Para lá da intriga, para lá da história da última mulher condenada à morte na Islândia e dos contornos controversos que envolveram o seu caso, este é um livro que oferece acima de tudo um olhar sobre o sistema judicial e religioso da época e, sobretudo, sobre o seu povo. Em suma, é um livro muito cru sobre as pessoas e a sua natureza, sobre a sua consciência a respeito dos outros numa altura em que a percepção da humanidade sobre o próximo, sobre o certo e errado, neste ponto do globo, era muito peculiar – dá que reflectir.
 
Não vos vou mentir, confesso que senti muito mais do que li esta história… permitir-me a tal pareceu-me a melhor forma de a abordar. Dito isto, reafirmo, emocionei-me em alguns momentos e carreguei comigo uma tristeza durante o folhear que ainda permanece em mim, ainda me creio perdida nos acontecimentos rudes, ásperos como a mão que lavra a terra, que alimenta e que mata o pasto, actos contínuos de factos reais, transparentes no que são porque não podem ser de outra maneira. Não foi uma leitura interrupta, pelo contrário, peguei-lhe apenas quando tinha determinado estado de espírito, assim sugiro-a aos que sabem o que encontrar nestas páginas desiguais que são o que são e, no seu género, são extremamente bem construídas.
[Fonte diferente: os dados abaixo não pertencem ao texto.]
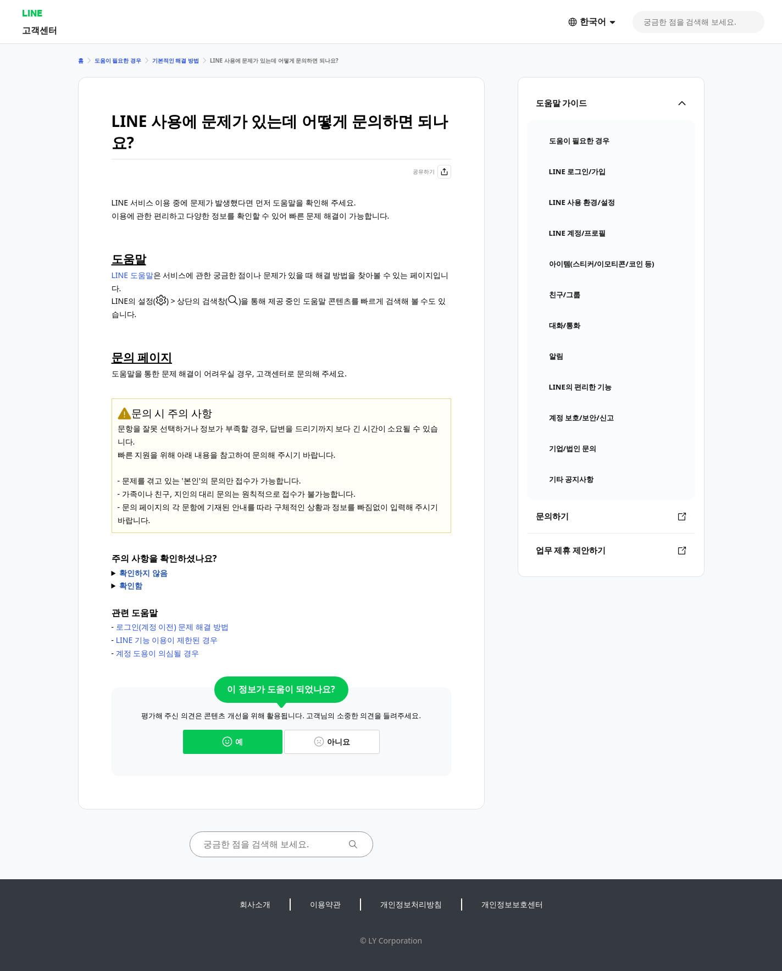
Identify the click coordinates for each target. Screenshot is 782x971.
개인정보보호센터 (512, 904)
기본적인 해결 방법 (175, 60)
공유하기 (432, 172)
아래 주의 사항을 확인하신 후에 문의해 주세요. (281, 573)
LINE (32, 13)
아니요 (332, 741)
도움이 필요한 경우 (118, 60)
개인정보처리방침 (411, 904)
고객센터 (39, 30)
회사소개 (255, 904)
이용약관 (325, 904)
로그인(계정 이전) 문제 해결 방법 (172, 627)
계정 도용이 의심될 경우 (157, 653)
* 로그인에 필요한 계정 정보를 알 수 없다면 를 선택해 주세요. (281, 585)
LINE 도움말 (132, 275)
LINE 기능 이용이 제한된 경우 (167, 640)
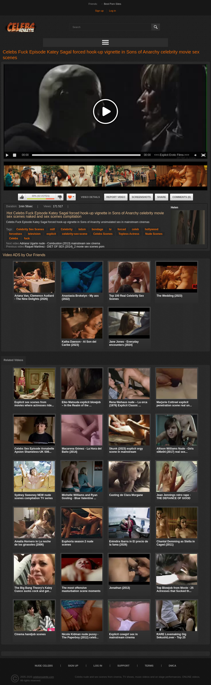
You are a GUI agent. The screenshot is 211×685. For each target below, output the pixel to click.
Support (123, 665)
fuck (27, 238)
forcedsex (15, 233)
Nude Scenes (153, 233)
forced (122, 229)
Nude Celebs (44, 665)
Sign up (99, 10)
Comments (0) (181, 197)
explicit (51, 233)
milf (52, 229)
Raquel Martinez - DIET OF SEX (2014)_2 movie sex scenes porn (64, 246)
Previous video (15, 246)
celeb (135, 229)
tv (110, 229)
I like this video (22, 197)
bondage (97, 229)
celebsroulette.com (43, 676)
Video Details (90, 197)
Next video (12, 243)
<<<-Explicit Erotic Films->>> (171, 155)
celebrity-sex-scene (74, 233)
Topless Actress (128, 233)
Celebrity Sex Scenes (30, 229)
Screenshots (141, 197)
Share (161, 197)
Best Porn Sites (112, 4)
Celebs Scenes (103, 233)
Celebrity (66, 229)
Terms (149, 665)
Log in (112, 10)
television (34, 233)
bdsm (82, 229)
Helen (174, 207)
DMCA (172, 665)
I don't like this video (59, 197)
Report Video (115, 197)
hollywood (151, 229)
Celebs (13, 238)
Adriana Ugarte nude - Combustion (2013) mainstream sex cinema (60, 243)
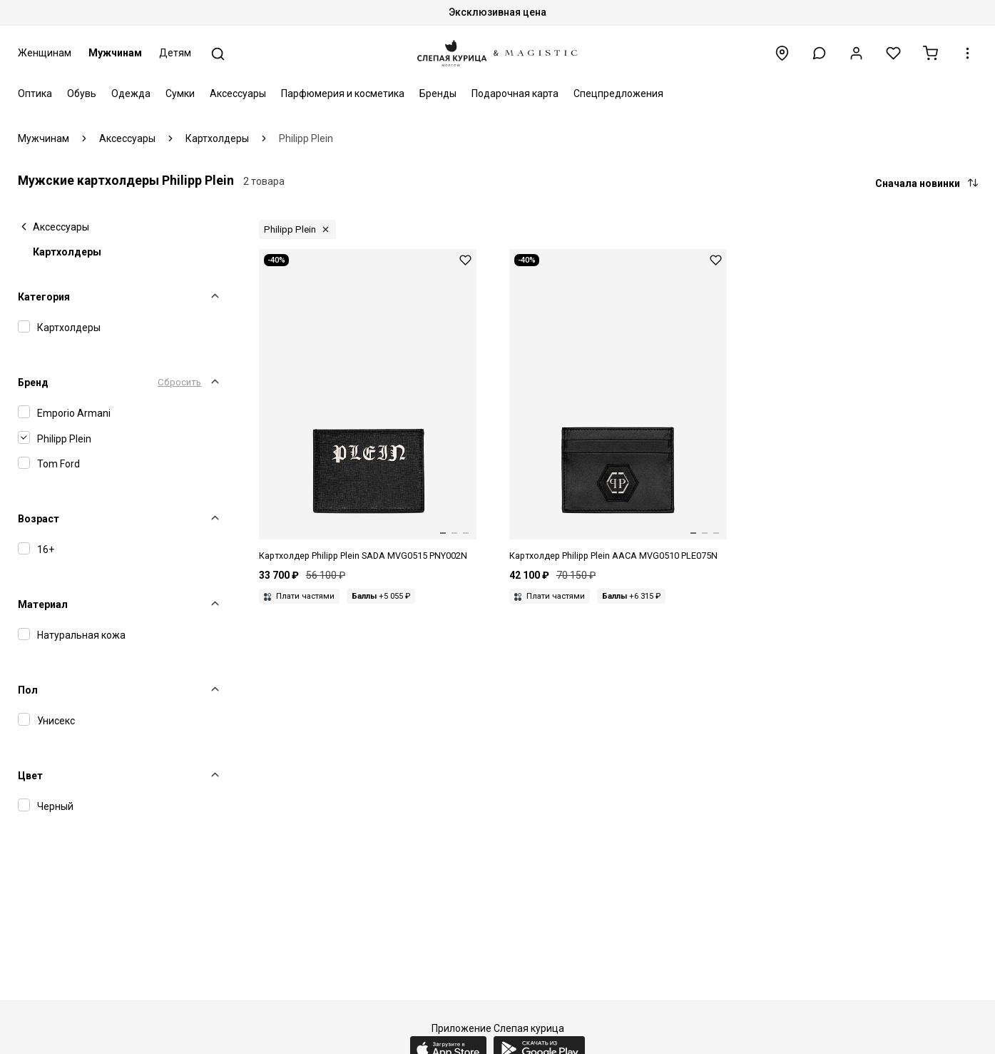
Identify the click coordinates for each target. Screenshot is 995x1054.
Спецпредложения (618, 93)
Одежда (130, 93)
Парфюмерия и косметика (342, 93)
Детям (175, 53)
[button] (819, 53)
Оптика (35, 93)
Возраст (38, 519)
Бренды (437, 93)
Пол (28, 690)
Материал (43, 604)
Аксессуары (238, 93)
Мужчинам (115, 53)
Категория (44, 297)
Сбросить (179, 382)
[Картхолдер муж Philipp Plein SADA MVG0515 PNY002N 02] (368, 406)
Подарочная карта (514, 93)
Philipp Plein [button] (290, 229)
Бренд (33, 382)
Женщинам (44, 53)
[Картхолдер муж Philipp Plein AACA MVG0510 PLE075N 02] (618, 406)
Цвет (30, 775)
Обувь (81, 93)
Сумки (180, 93)
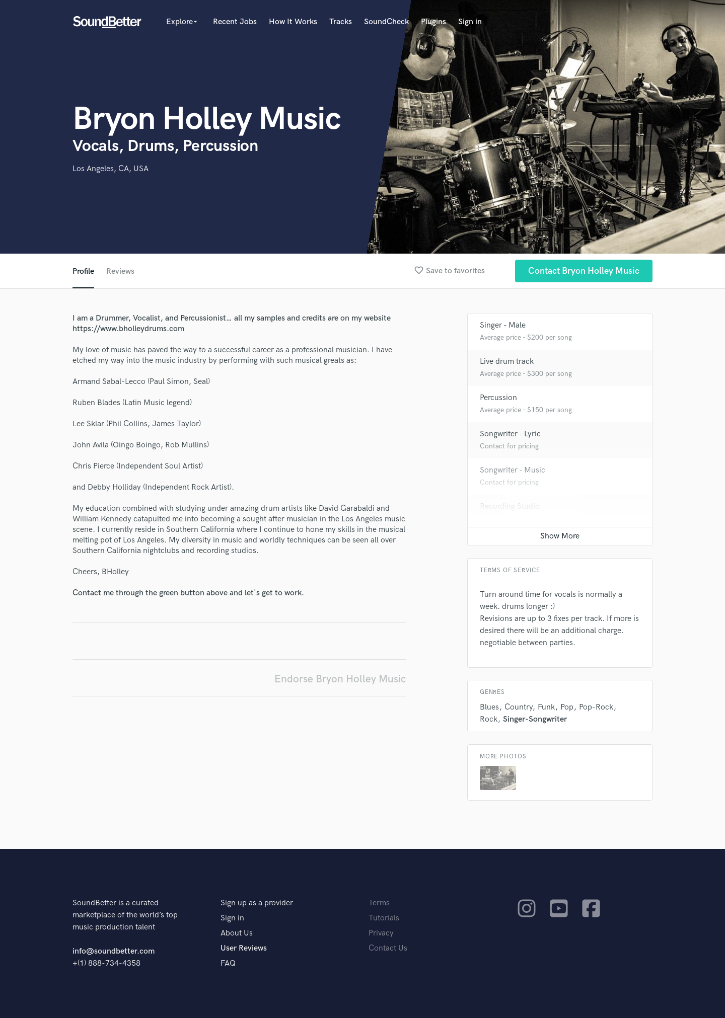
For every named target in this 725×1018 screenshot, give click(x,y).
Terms (379, 903)
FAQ (228, 963)
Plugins (433, 22)
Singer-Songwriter (535, 719)
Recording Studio (510, 506)
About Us (237, 933)
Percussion (498, 398)
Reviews (120, 271)
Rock (488, 719)
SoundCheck (386, 22)
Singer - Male (503, 325)
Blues (489, 707)
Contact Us (388, 948)
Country (518, 707)
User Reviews (244, 948)
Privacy (381, 933)
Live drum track (507, 361)
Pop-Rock (596, 707)
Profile (83, 271)
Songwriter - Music (512, 470)
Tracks (340, 22)
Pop (566, 707)
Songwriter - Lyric (510, 434)
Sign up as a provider (257, 903)
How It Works (293, 22)
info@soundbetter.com (113, 951)
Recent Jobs (235, 22)
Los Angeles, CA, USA (110, 169)
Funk (546, 707)
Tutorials (384, 918)
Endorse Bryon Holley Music (340, 679)
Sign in (470, 22)
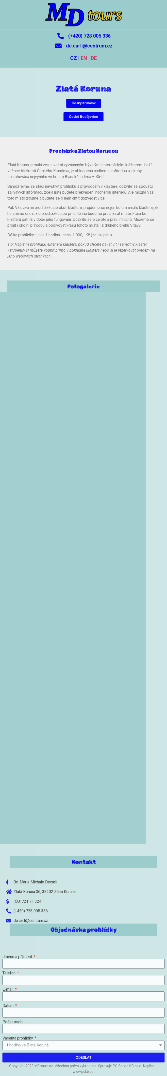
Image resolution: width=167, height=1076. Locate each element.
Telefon (9, 1023)
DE (94, 53)
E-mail (8, 1039)
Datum (8, 1055)
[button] (83, 103)
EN (84, 53)
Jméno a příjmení (17, 1006)
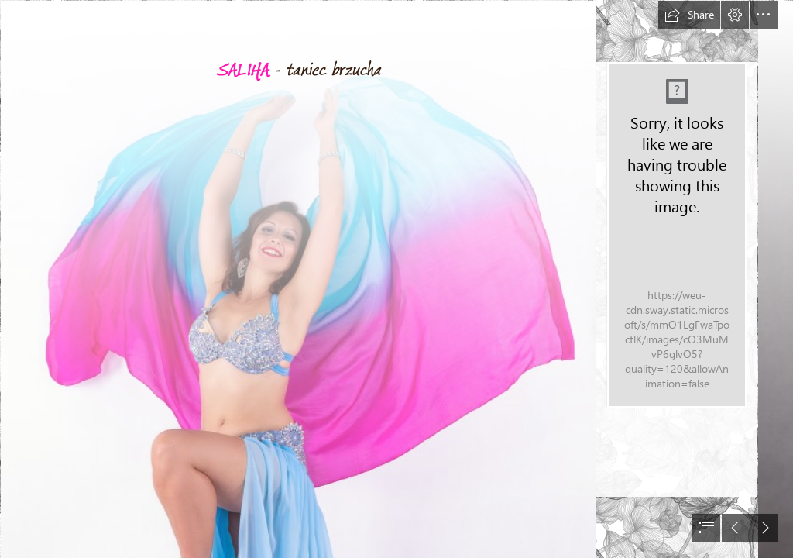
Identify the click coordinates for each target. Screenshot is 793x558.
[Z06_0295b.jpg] (297, 279)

Quando à escrita belíssima de Hannah Kent, esta tem um ritmo e uma cadência hipnotizantes, provocando a introspecção. É, igualmente, nostálgica, quase poética, despreocupada com a susceptibilidade de quem lê e procurando tocar a sua sensibilidade através da realidade apática e imperturbável que dá a ver. Tratasse de uma autora que espelha bem o trabalho de investigação realizado para dar vida a esta obra maravilhosa.
Enfim, este livro pode ser lido sob o calor dos trópicos numa praia repleta de pessoas mas, acreditem, sentirão o frio e o silêncio a entranhar-se na vossa pele, sentiram e calma e o vazio de lugares que sonharão ver e que, se forem como eu, vos farão chorar. Bem, eu sou uma leitora muito sensível.
 
Uma grande aposta do Grupo Saída de Emergência para os fãs de ficção histórica a que, muito dificilmente, qualquer leitor ficará indiferente.